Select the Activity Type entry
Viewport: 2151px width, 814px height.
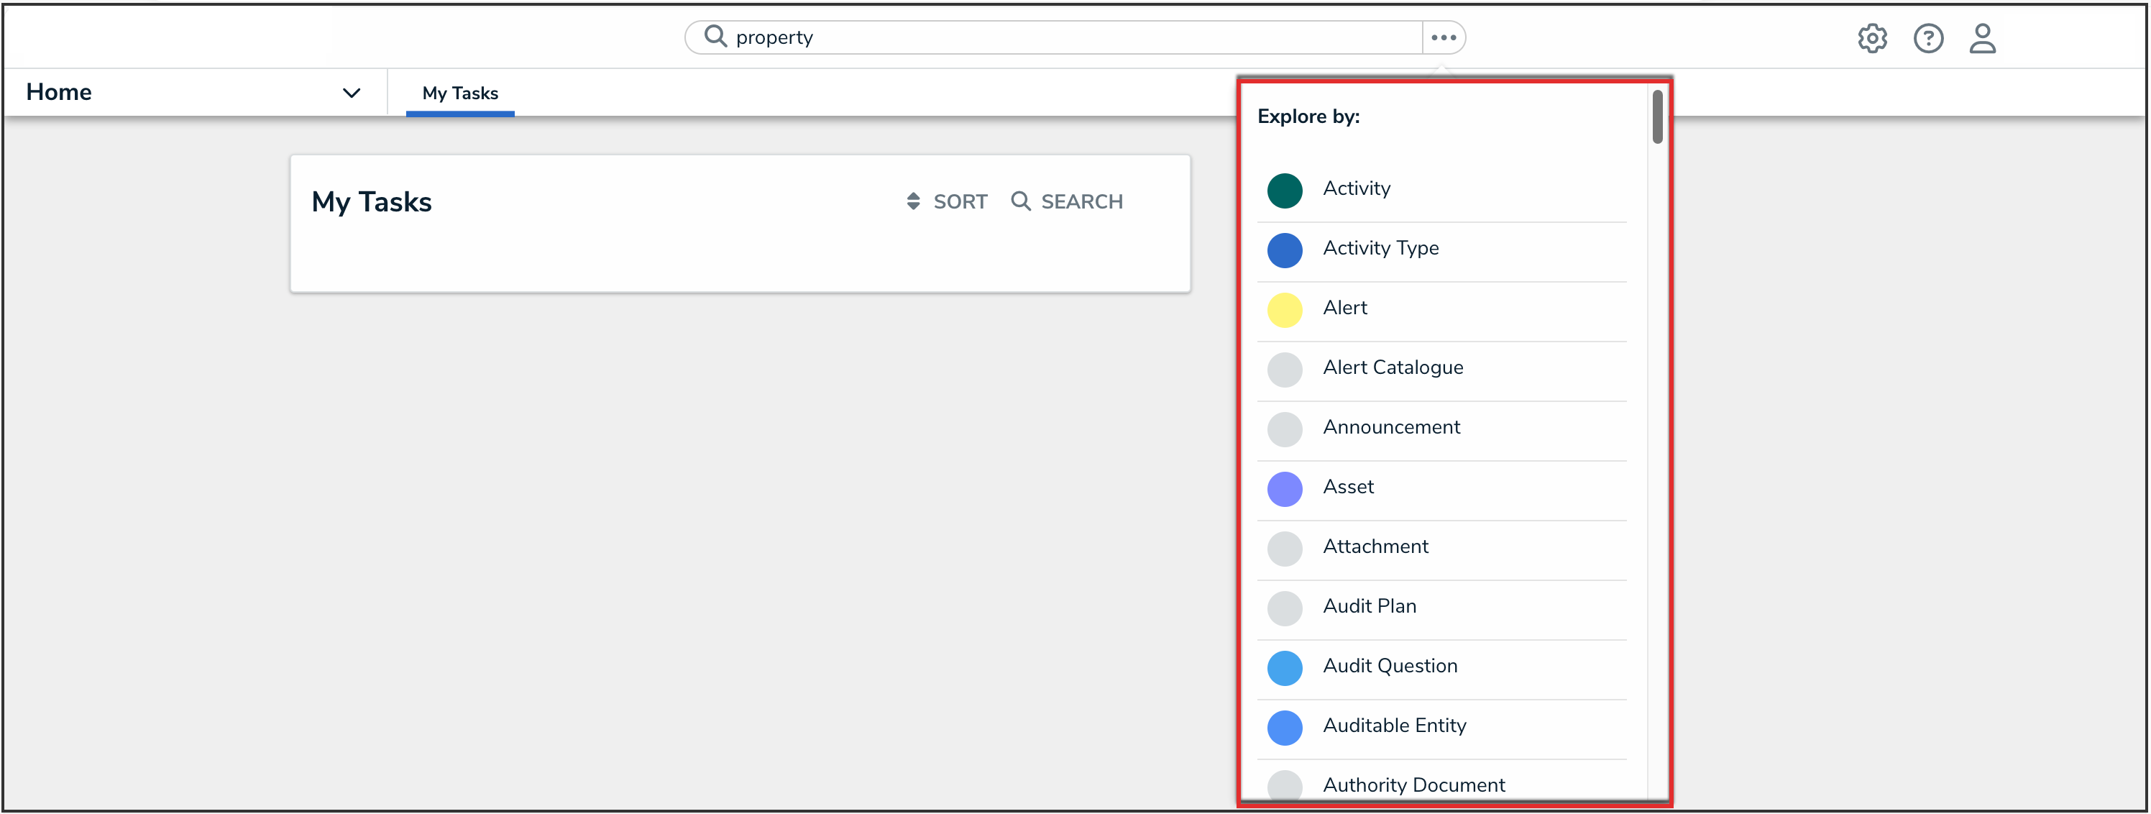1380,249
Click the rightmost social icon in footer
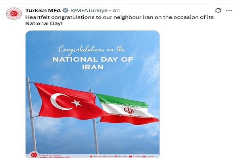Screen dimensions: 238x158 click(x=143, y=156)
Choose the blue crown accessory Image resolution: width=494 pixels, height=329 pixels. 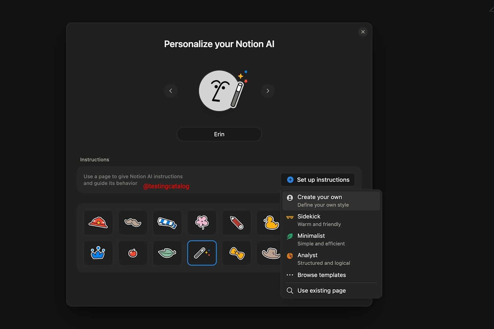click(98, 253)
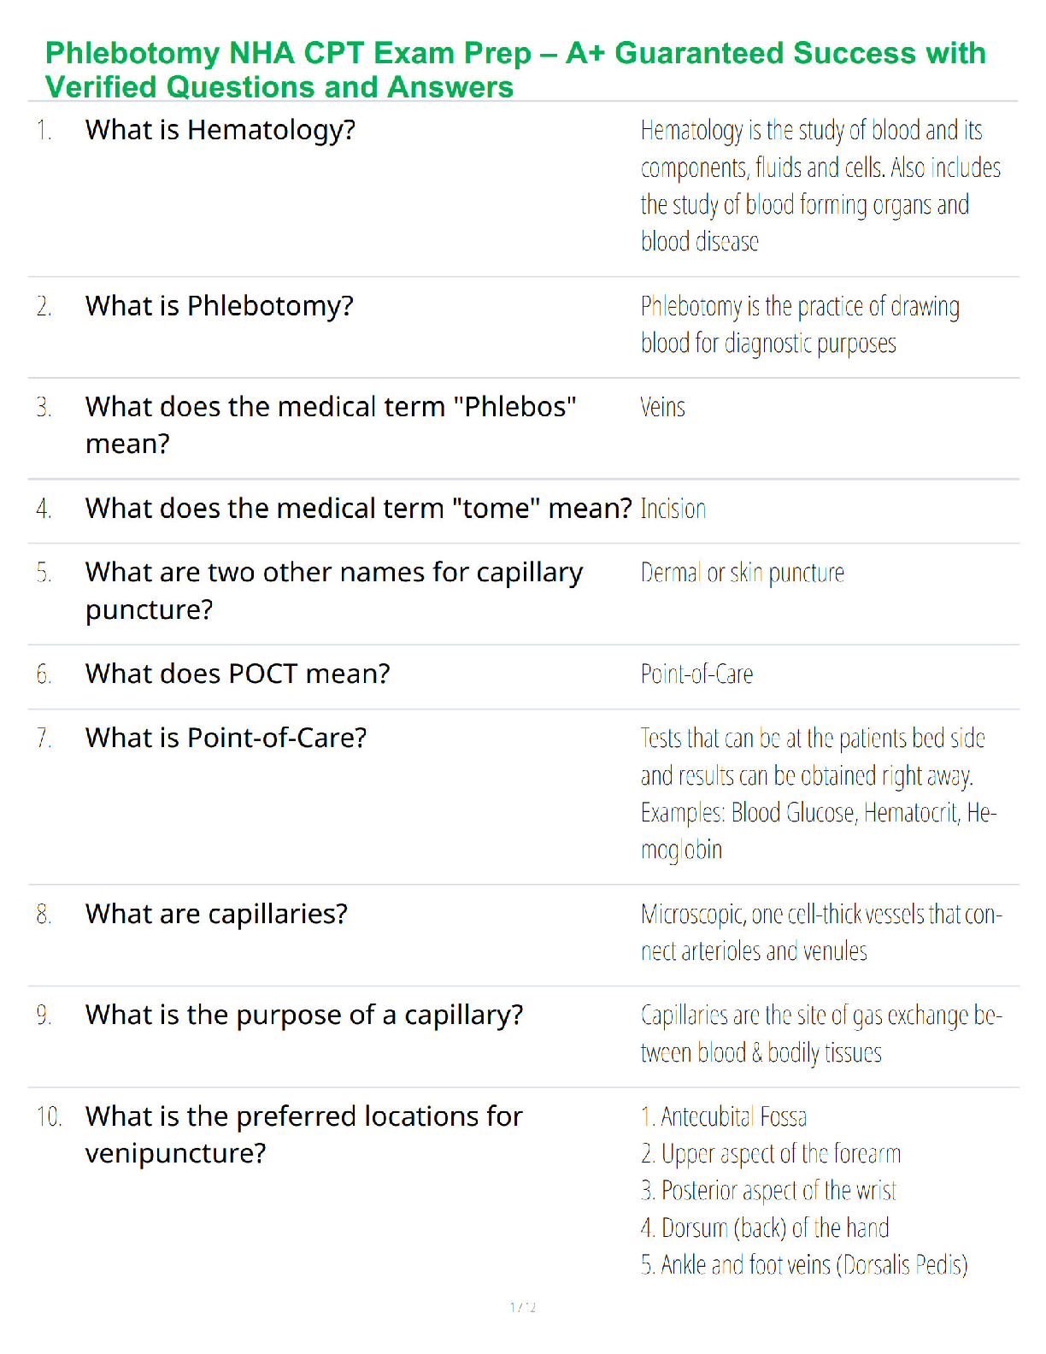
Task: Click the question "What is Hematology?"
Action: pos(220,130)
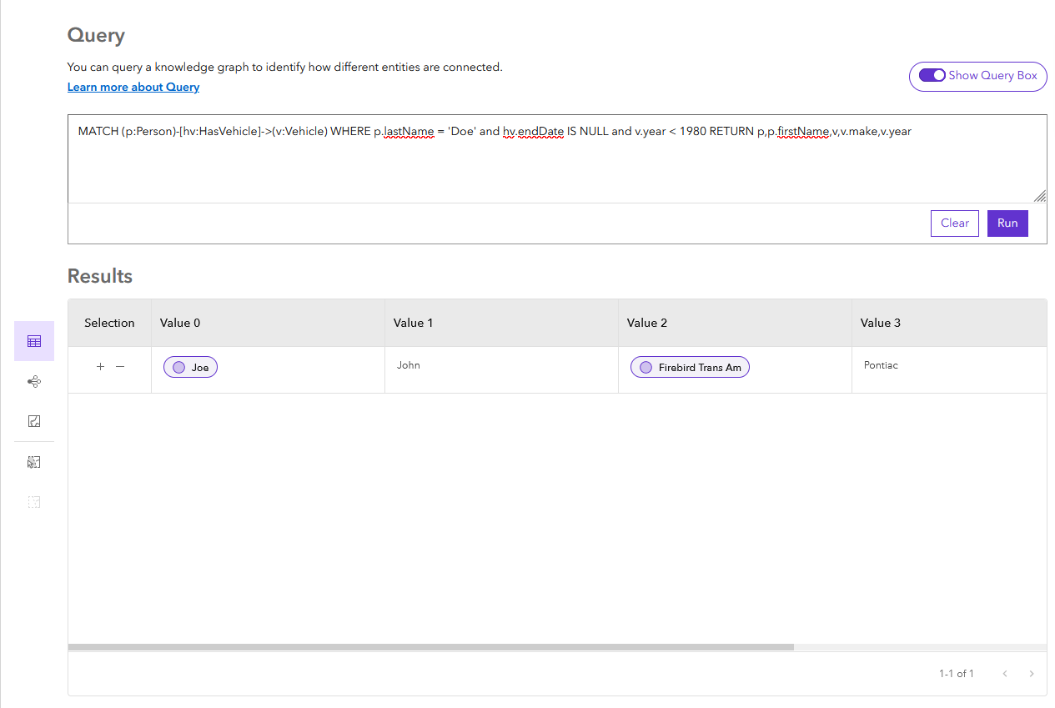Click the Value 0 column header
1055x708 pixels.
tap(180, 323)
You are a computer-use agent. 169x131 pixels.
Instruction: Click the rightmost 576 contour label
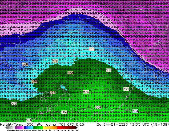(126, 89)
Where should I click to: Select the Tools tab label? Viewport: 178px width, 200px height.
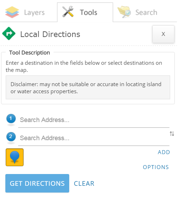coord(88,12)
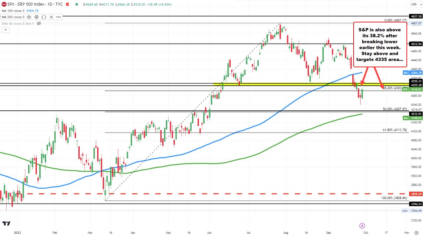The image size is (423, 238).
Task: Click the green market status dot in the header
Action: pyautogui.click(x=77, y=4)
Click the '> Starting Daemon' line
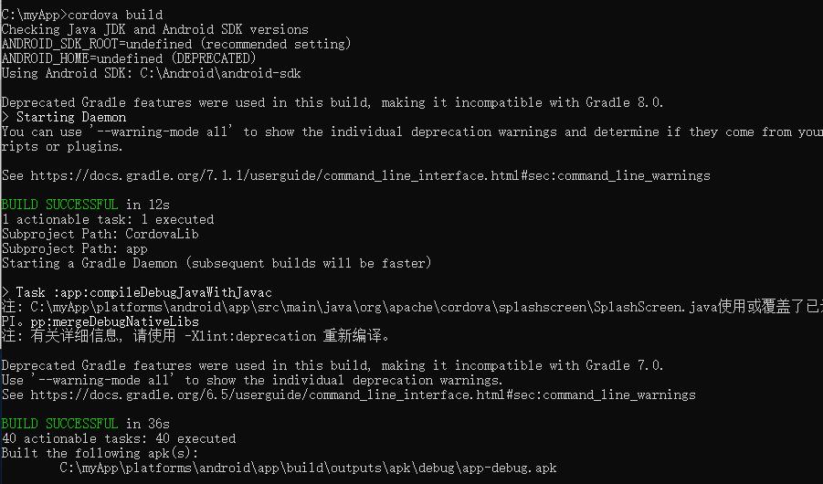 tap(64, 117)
◇ ◇ ◇ ◇
Task details
Print the stretch from the line containing "Where should I" through the last line, without the pictures.

Response to the task
Where should I click to: Select the Tools tab label? Viewport: 178px width, 200px height.
coord(88,12)
The image size is (423, 238).
Task: Click the green market status dot in the header
Action: pyautogui.click(x=77, y=4)
Click the '> Starting Daemon' line
 tap(64, 117)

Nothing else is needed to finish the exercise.